◆ **Task**: Please give the part of the material that opens with the line containing "For every named target in this 746×2576" and runs to the end of the material as a numbered list. Skip blank lines and leave out the pictures.

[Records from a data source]
- - - - -

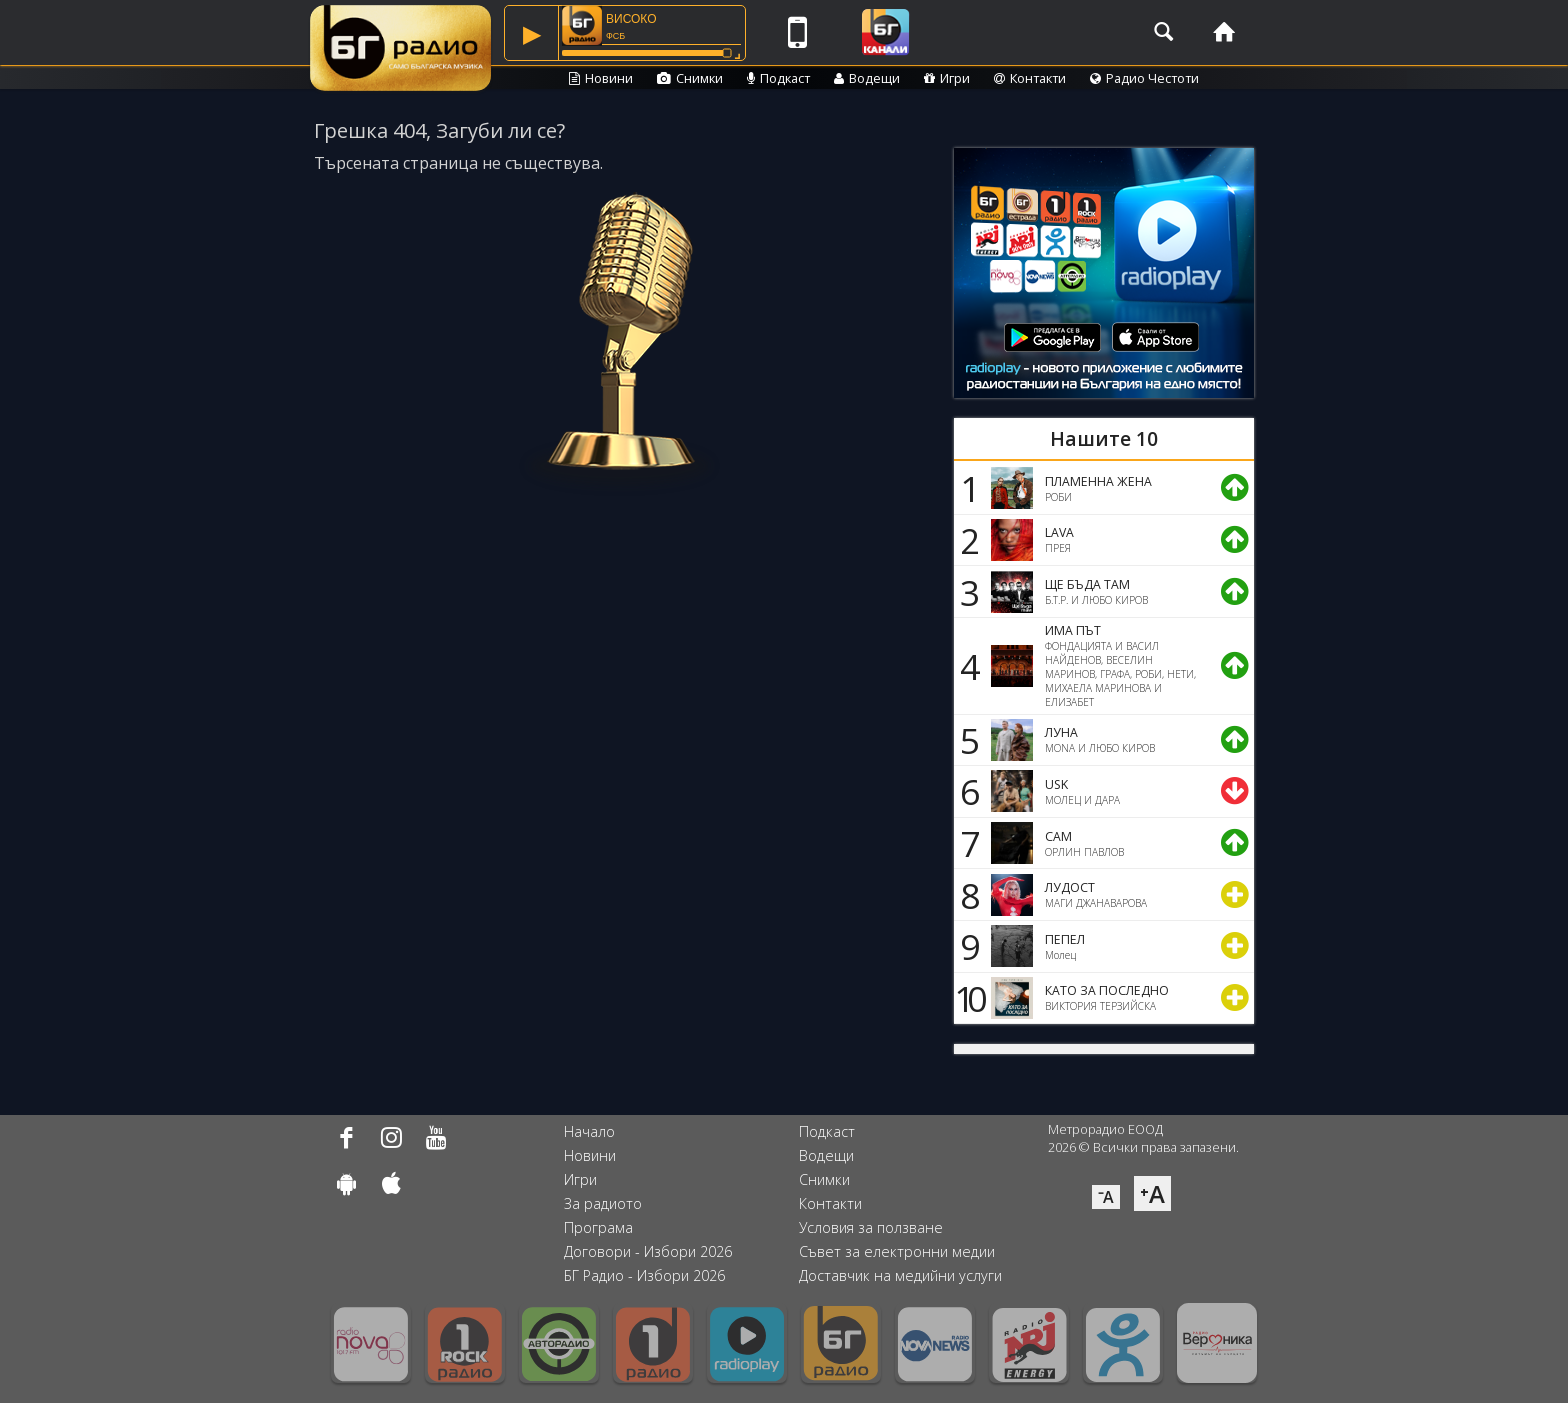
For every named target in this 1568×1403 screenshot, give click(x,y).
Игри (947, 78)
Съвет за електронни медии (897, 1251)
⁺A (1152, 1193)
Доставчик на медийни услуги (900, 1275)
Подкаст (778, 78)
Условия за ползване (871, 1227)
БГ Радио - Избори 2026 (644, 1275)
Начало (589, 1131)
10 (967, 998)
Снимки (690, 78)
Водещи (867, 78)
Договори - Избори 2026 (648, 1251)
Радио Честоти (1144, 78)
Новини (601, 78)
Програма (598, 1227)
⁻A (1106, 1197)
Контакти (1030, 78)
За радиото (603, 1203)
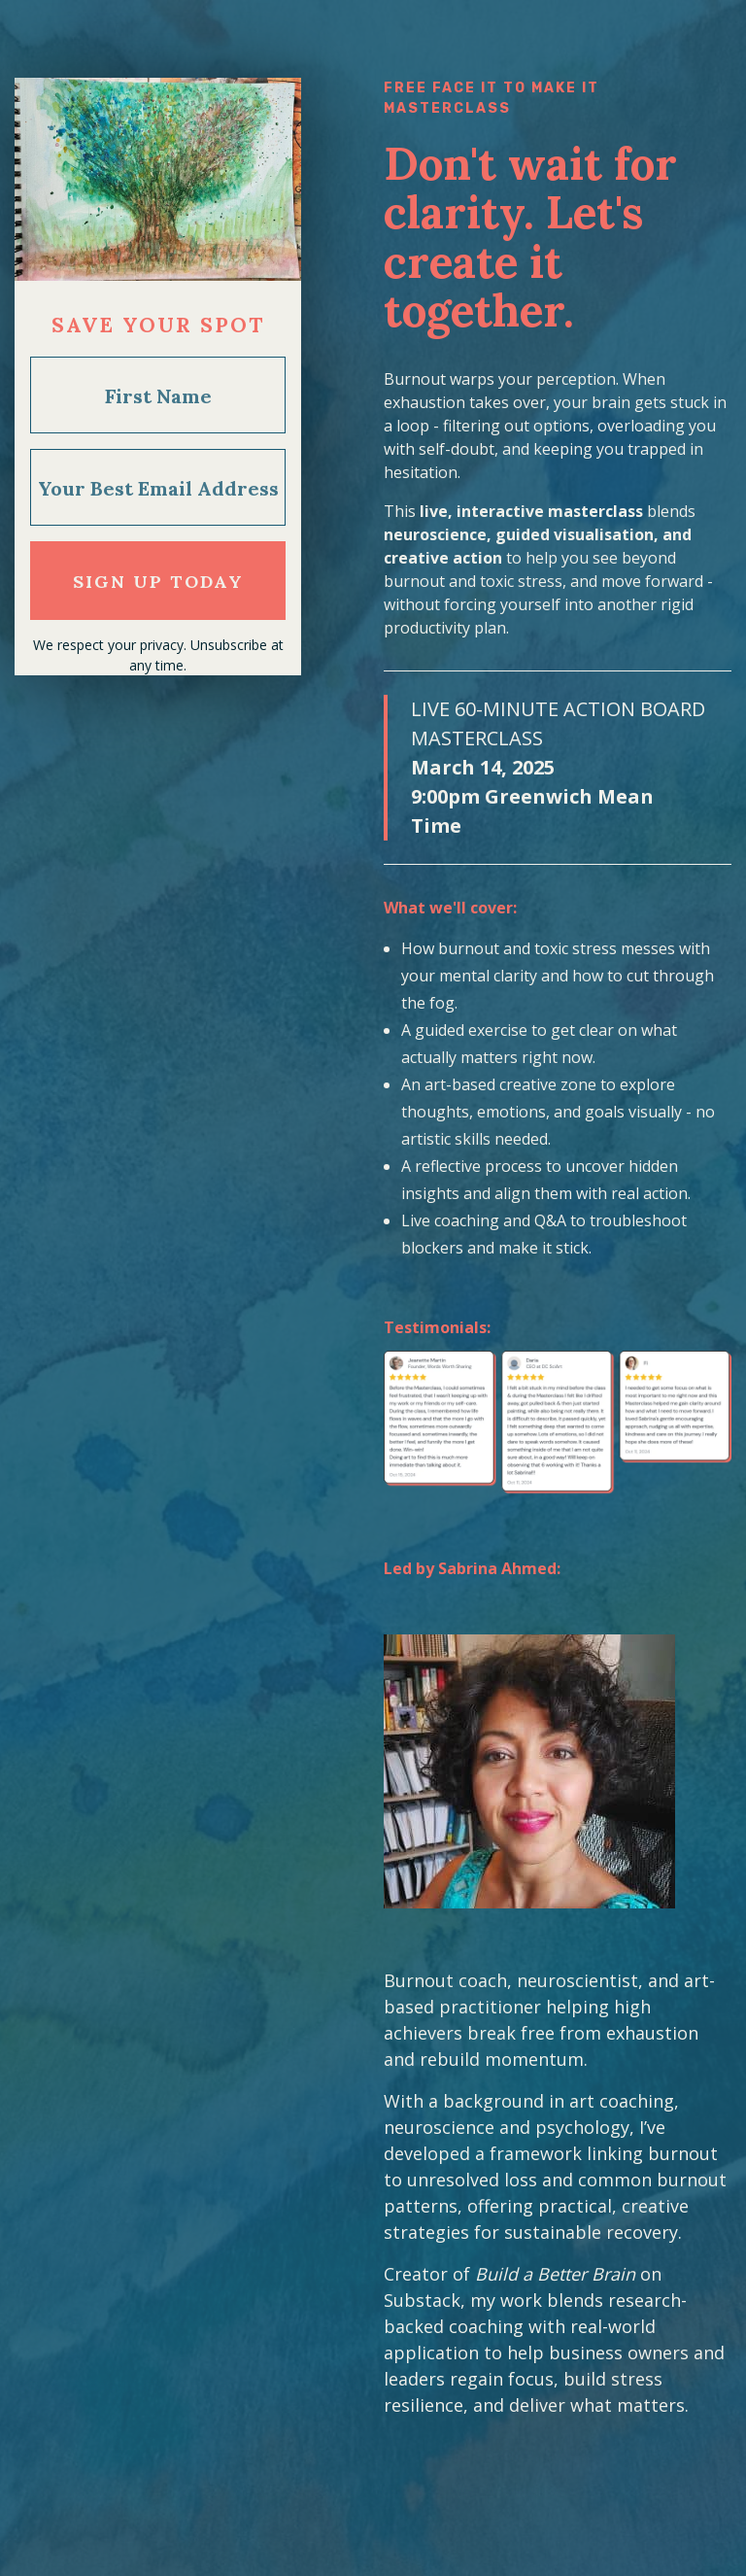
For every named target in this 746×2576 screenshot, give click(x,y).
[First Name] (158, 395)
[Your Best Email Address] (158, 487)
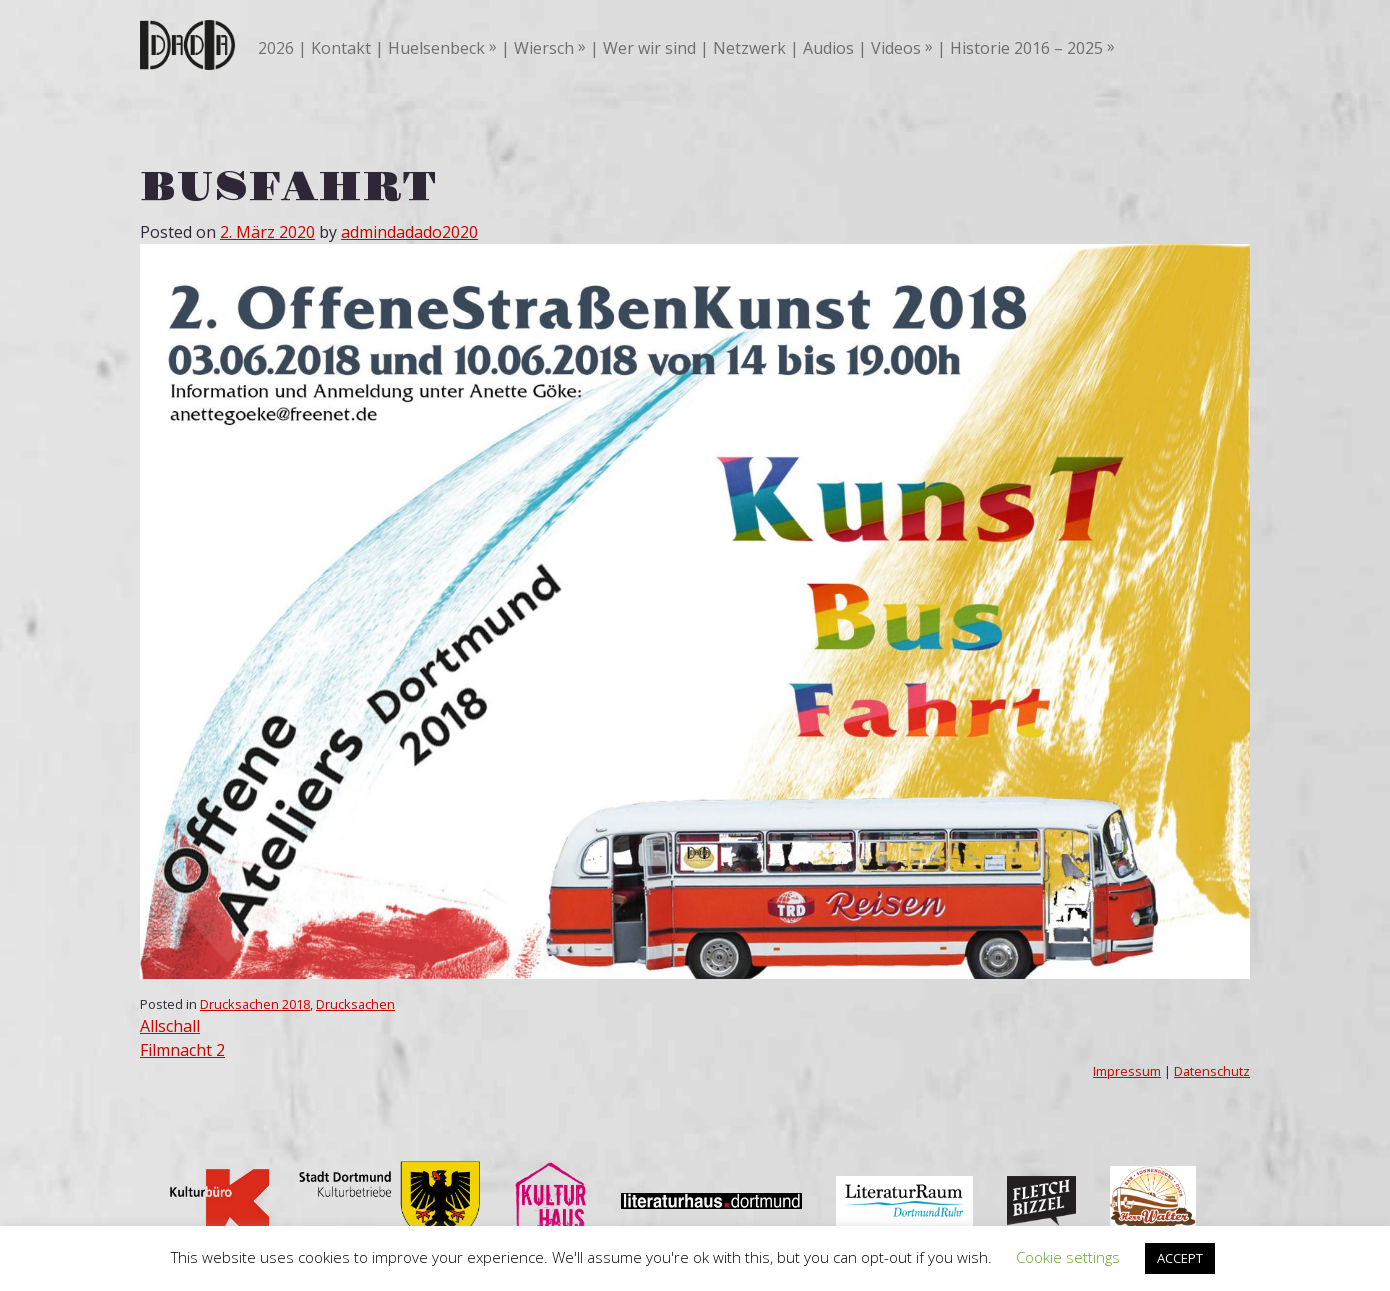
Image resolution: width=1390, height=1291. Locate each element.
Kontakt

- - - - -

◆ **Result for this task**:
1. For every named target in this 746×2576 screenshot, give click(x,y).
2. [First Name] (158, 395)
3. [Your Best Email Address] (158, 487)
4. Image resolution: width=1390, height=1291. Locate each element.
5. Kontakt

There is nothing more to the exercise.